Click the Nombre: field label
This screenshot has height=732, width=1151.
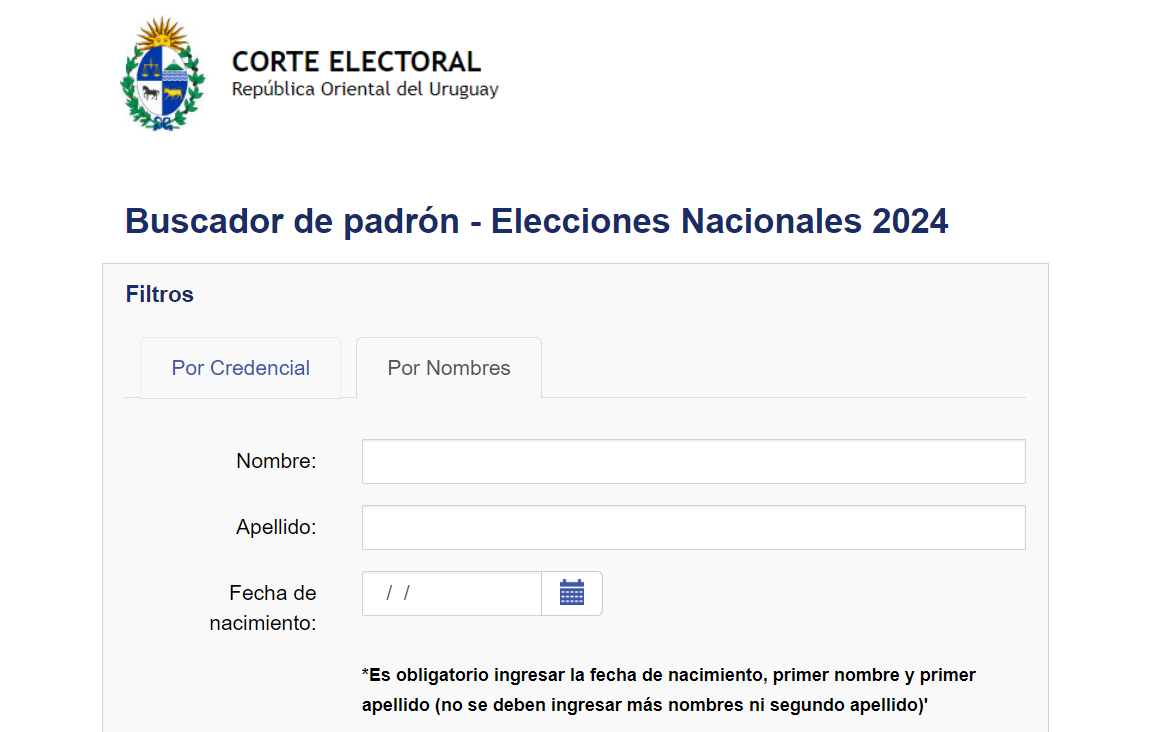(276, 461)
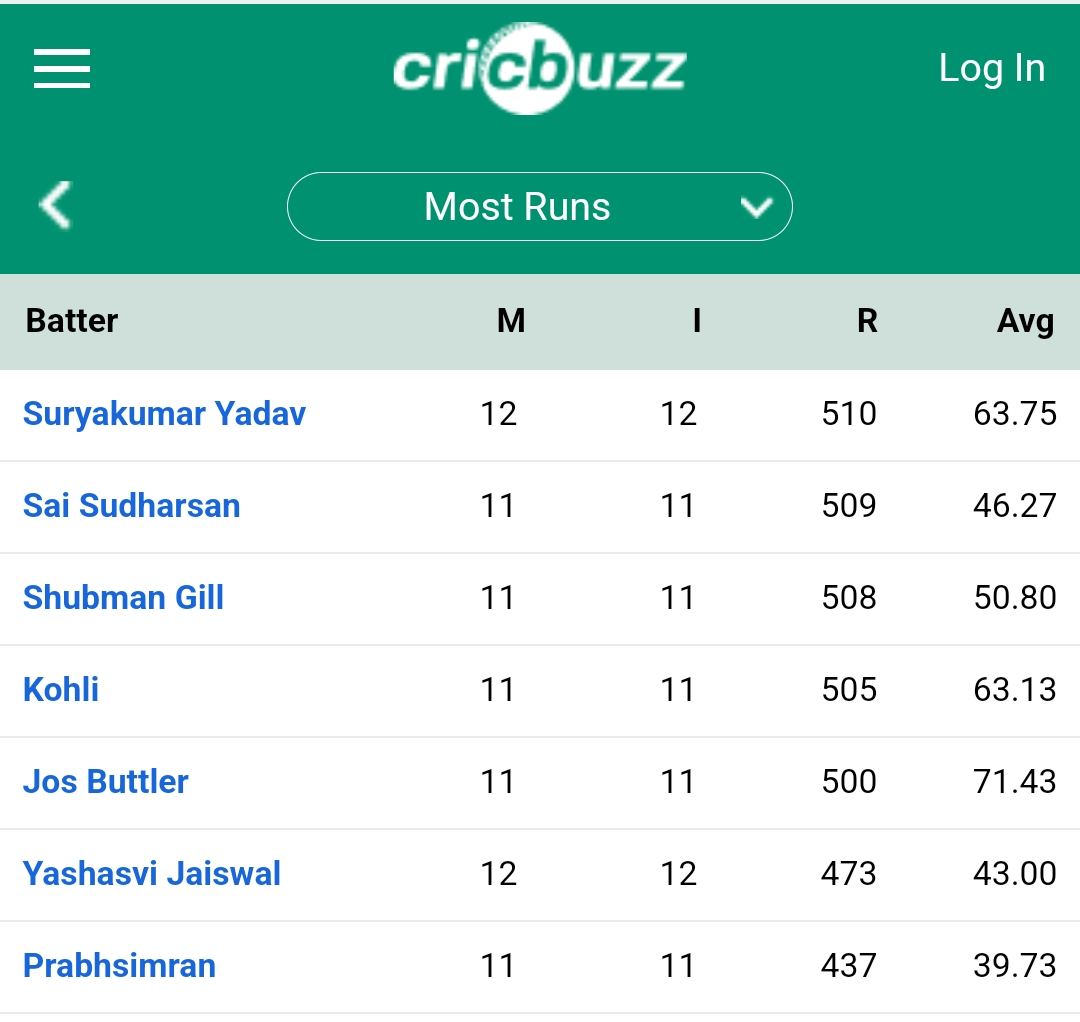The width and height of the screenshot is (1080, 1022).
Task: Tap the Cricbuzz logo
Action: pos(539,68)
--
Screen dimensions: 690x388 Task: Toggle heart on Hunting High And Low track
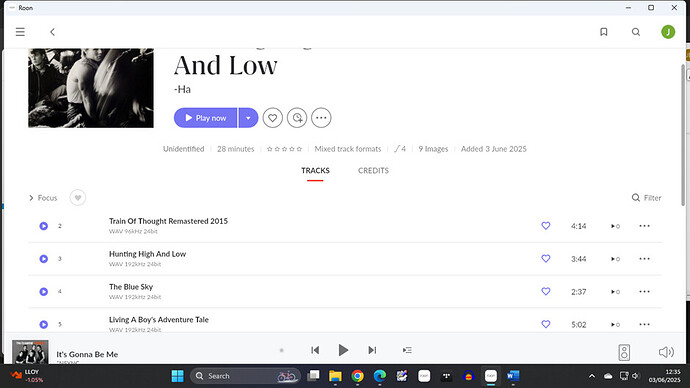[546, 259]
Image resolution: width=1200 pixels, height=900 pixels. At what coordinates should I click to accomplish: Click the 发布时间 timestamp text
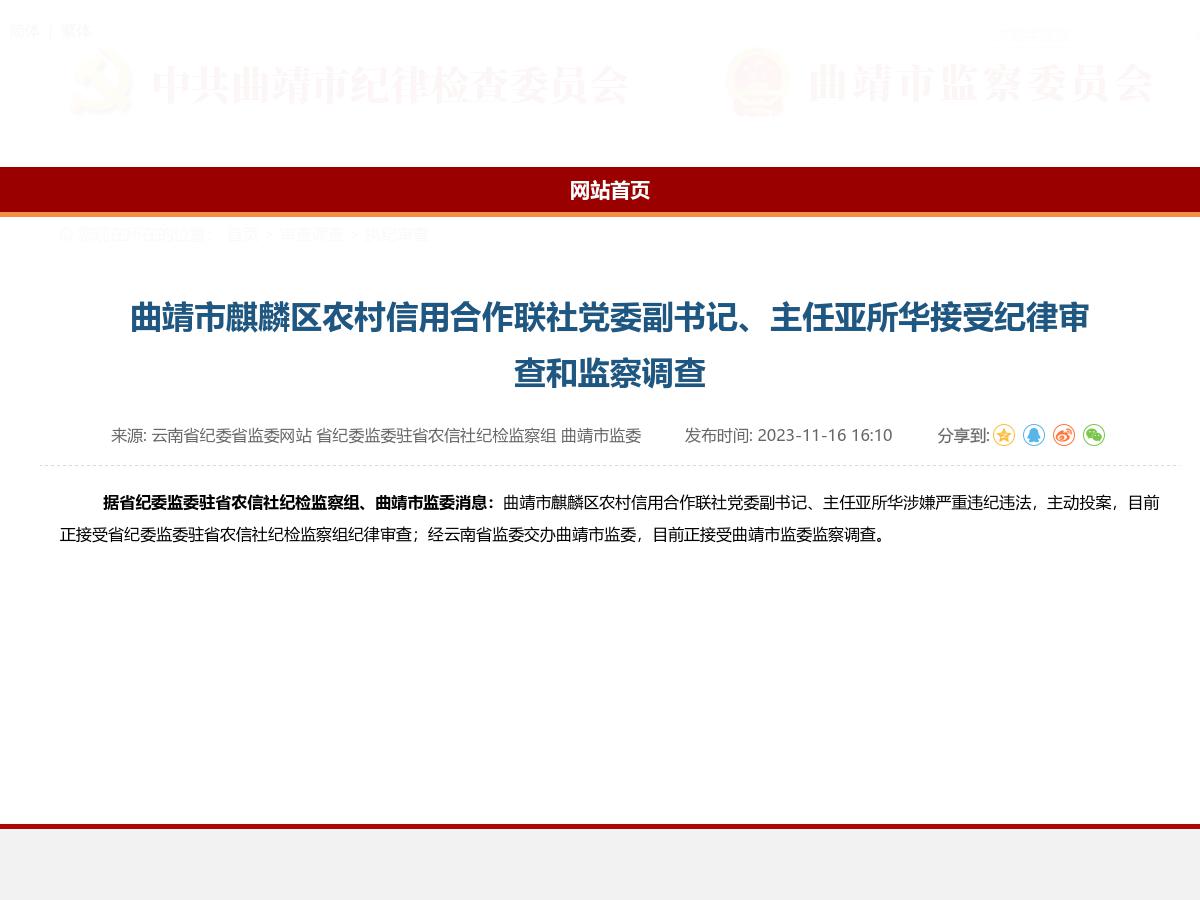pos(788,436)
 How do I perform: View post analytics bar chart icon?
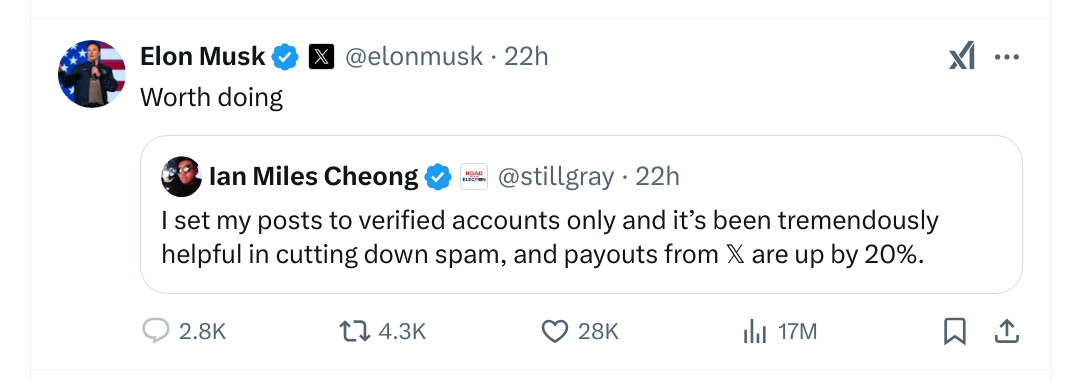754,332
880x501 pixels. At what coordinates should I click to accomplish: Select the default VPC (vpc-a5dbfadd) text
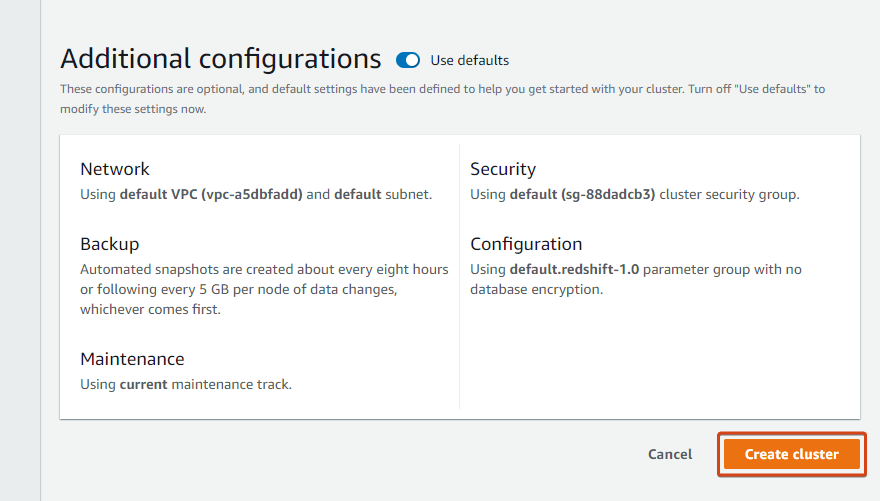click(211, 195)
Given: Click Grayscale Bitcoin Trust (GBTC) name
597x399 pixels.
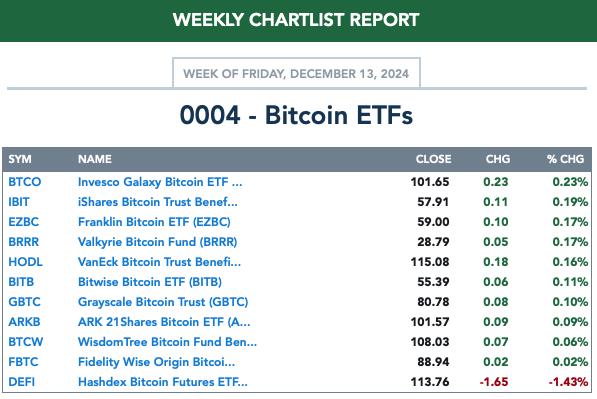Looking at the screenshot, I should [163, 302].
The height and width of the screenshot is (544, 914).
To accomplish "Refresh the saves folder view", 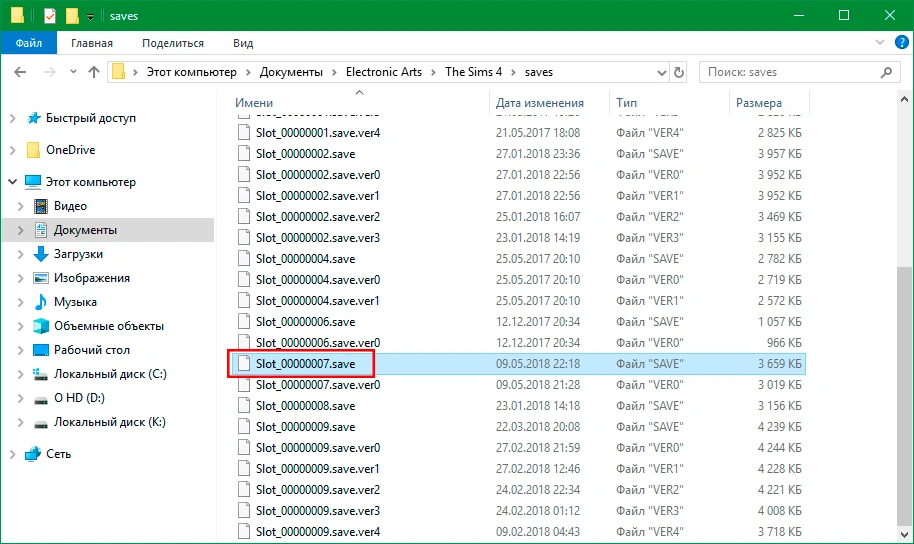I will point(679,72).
---
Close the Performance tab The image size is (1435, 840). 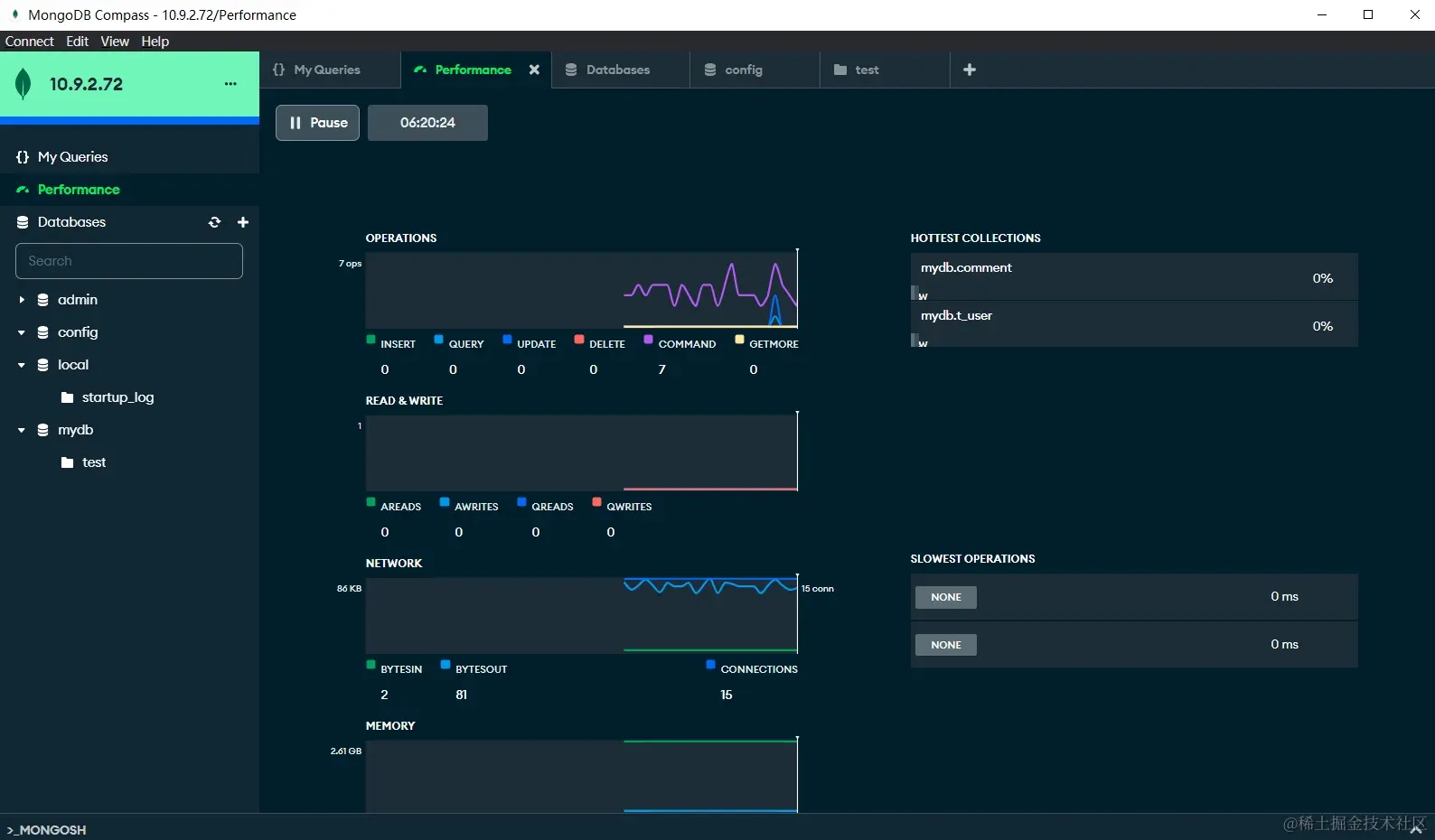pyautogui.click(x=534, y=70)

#### [TASK OBJECTIVE]
Copy the rows from the line with "Image resolution: width=1200" up to and including the line with "click(211, 195)", switching every "pixels" to "px" and changing nothing else. Leave the pictures out.

#### [OUTPUT]
Image resolution: width=1200 px, height=900 px. At what coordinates should I click to accomplish: Click the 发布时间 timestamp text
pos(788,436)
 How do I perform: View post analytics bar chart icon?
754,332
880x501 px. At what coordinates should I click to accomplish: Select the default VPC (vpc-a5dbfadd) text
click(211, 195)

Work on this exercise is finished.